#### [Document passage]
· · · · · · ·

I've also experianced the home owner who brings up the, I can get another contractor to do it at a lower cost then you objection. My experiance has shown me that I didn't close the sale properly in the first place because of that the client felt the need to shop around while waiting for thier insurance paperwork to come in. Then sometimes those very clients ask the next question, what's your breakdown.


----------



## TBFGhost

bwalley said:


> Morale of the story is, if you nickel and dime the insurance company you can be very profitable, but I hate having to play their games so I rarely deal with insurance work.


:thumbsup::thumbsup::thumbsup:

I used to be a head tech at a body shop. We did ALOT of insurance work as you could imagine. We hardly kept any extra supplies in house. Things that I would need, such as nuts, bolts, clips, rivits, etc etc. When I first started there, I hated that b/c I never had what I needed....I came from another body shop which had huge inhouse bins of extra hardware.

Then I figured out the gig....we had a computer installed back near my bay, and on each computer there were parts disgrams. As I tore a car down I would stop and count the amount of clips I broke, or the extra nuts and bolts I needed. I would located them on the computer and write down the part numbers. I would tack that onto the estimate. Most of the time adding an extra 1 or 2 of the items to be safe. When I was done with the tear down, I spent 5 min to 2 hours depending on how well the job was written or how much extra damage I found, with the office people.

· · · · · · ·

#### [Records supplied]
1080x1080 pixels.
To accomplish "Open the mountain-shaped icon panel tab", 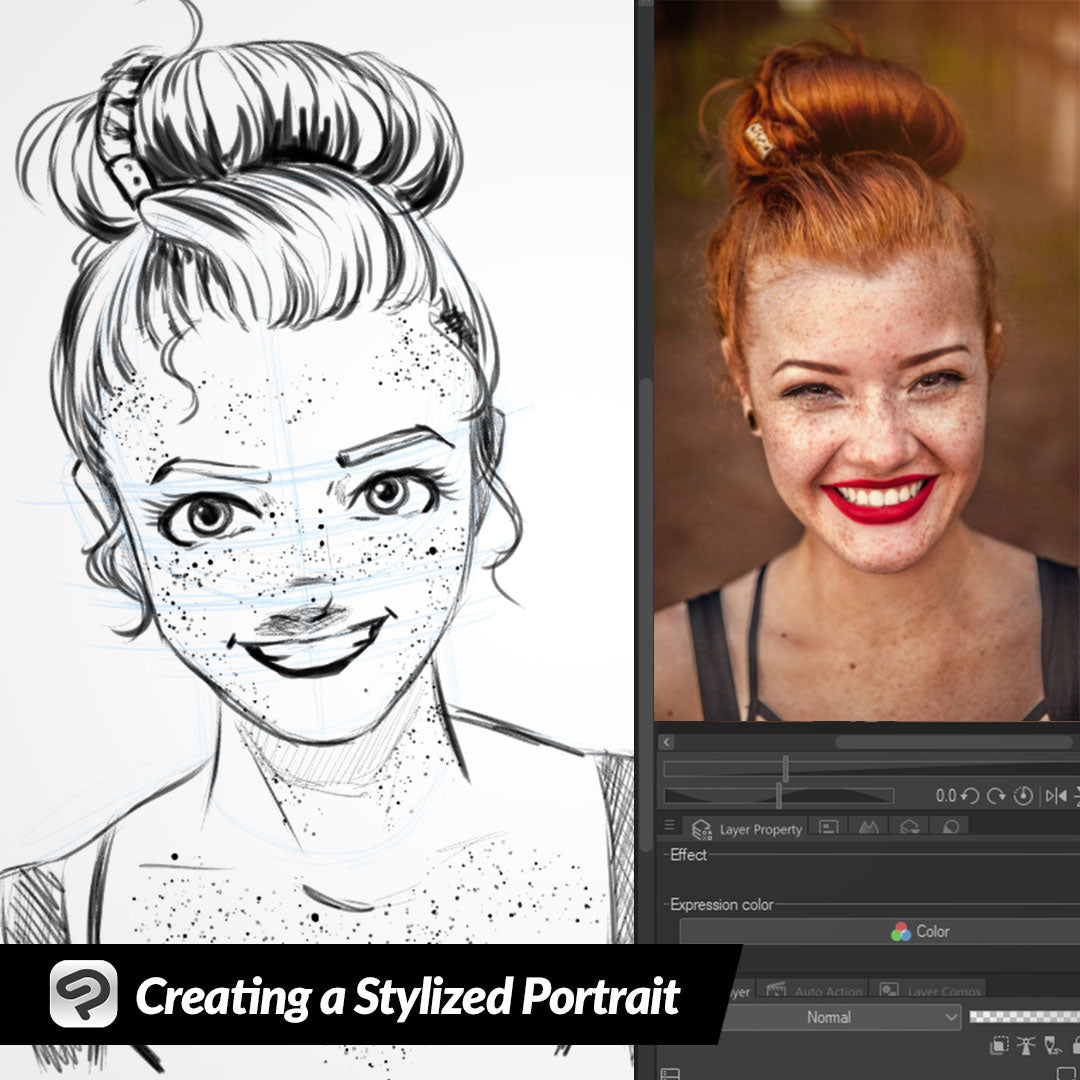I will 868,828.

· · · · · · ·

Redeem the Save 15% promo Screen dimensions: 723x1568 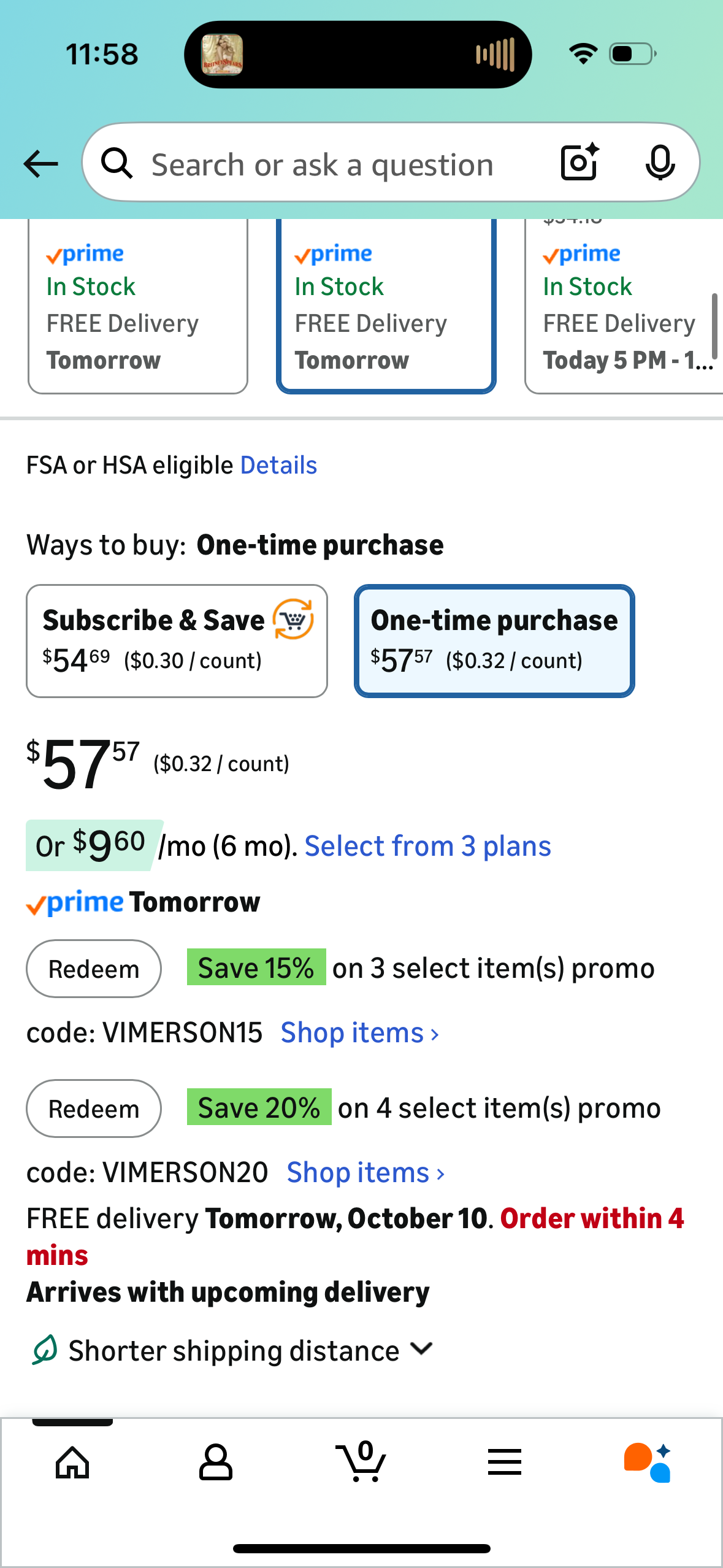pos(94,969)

· · · · · · ·

#### [Your objective]
Answer these from the forum thread on insurance work, one answer per line.
(a) What does the first writer say caused clients to shop around for a cheaper contractor?
(b) What job did TBFGhost once hold?
(c) How long did TBFGhost spend with the office people after a tear down?

#### [Full answer]
(a) The writer didn't close the sale properly in the first place, so the client felt the need to shop around while waiting for the insurance paperwork.
(b) Head tech at a body shop.
(c) From 5 minutes to 2 hours, depending on how well the job was written or how much extra damage was found.